TRY IT - Your reply should restate the lines from the top of the entries through the line containing "The width and height of the screenshot is (500, 500)." word for word, with no pictures.

■ ■ ■ ■

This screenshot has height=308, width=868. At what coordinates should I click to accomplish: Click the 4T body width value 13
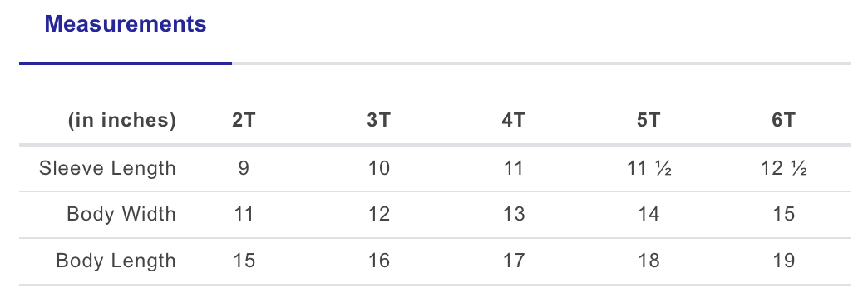pos(514,215)
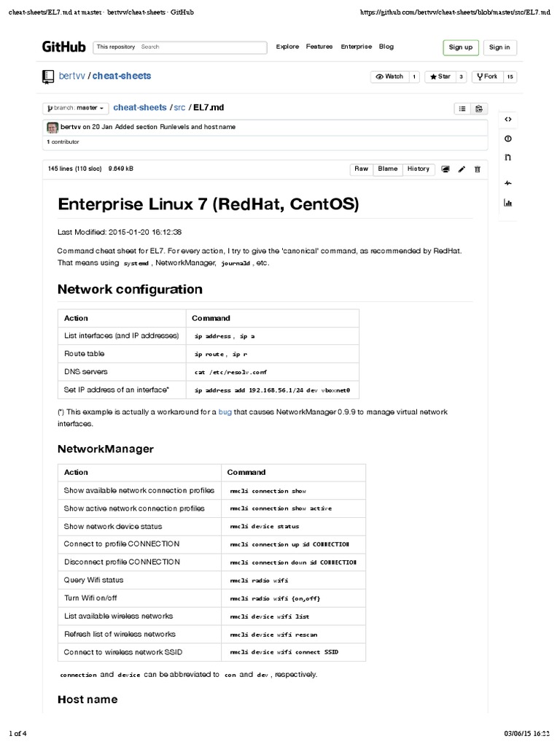Click the trash delete file icon
Screen dimensions: 560x747
click(x=477, y=169)
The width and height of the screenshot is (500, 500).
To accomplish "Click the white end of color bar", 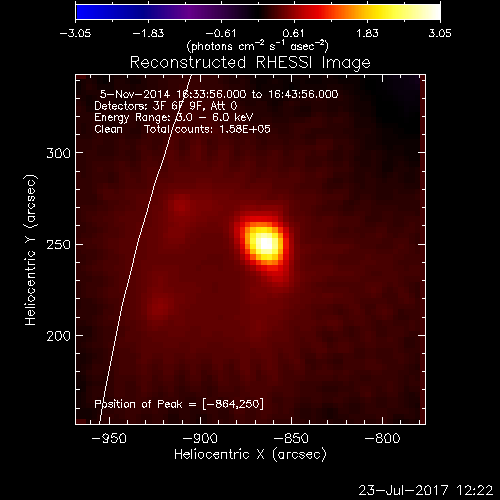I will pyautogui.click(x=433, y=12).
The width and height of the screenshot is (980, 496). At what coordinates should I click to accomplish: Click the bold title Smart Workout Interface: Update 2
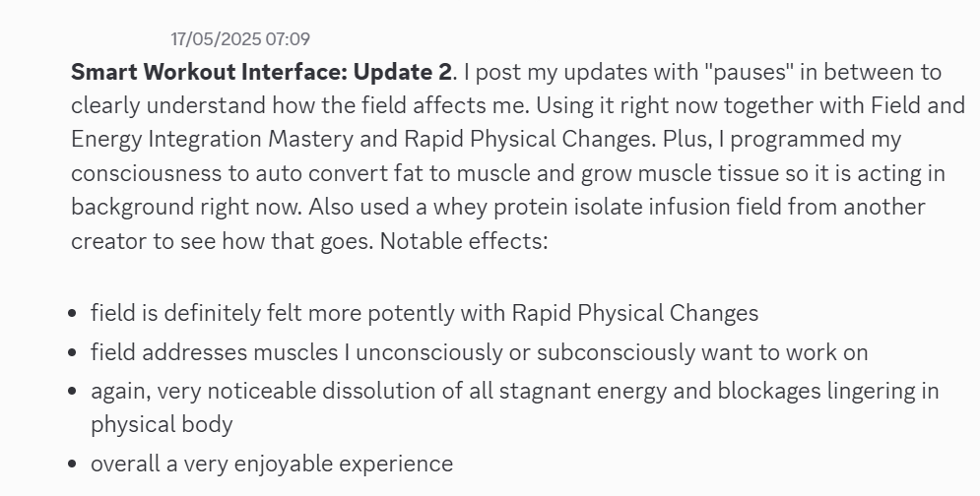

■ ■ ■ ■

TASK RESPONSE -
This screenshot has height=308, width=868. At what coordinates should I click to accomplish: Click the 4T body width value 13
pos(514,215)
Click the trash delete file icon
Screen dimensions: 560x747
click(x=477, y=169)
The width and height of the screenshot is (500, 500).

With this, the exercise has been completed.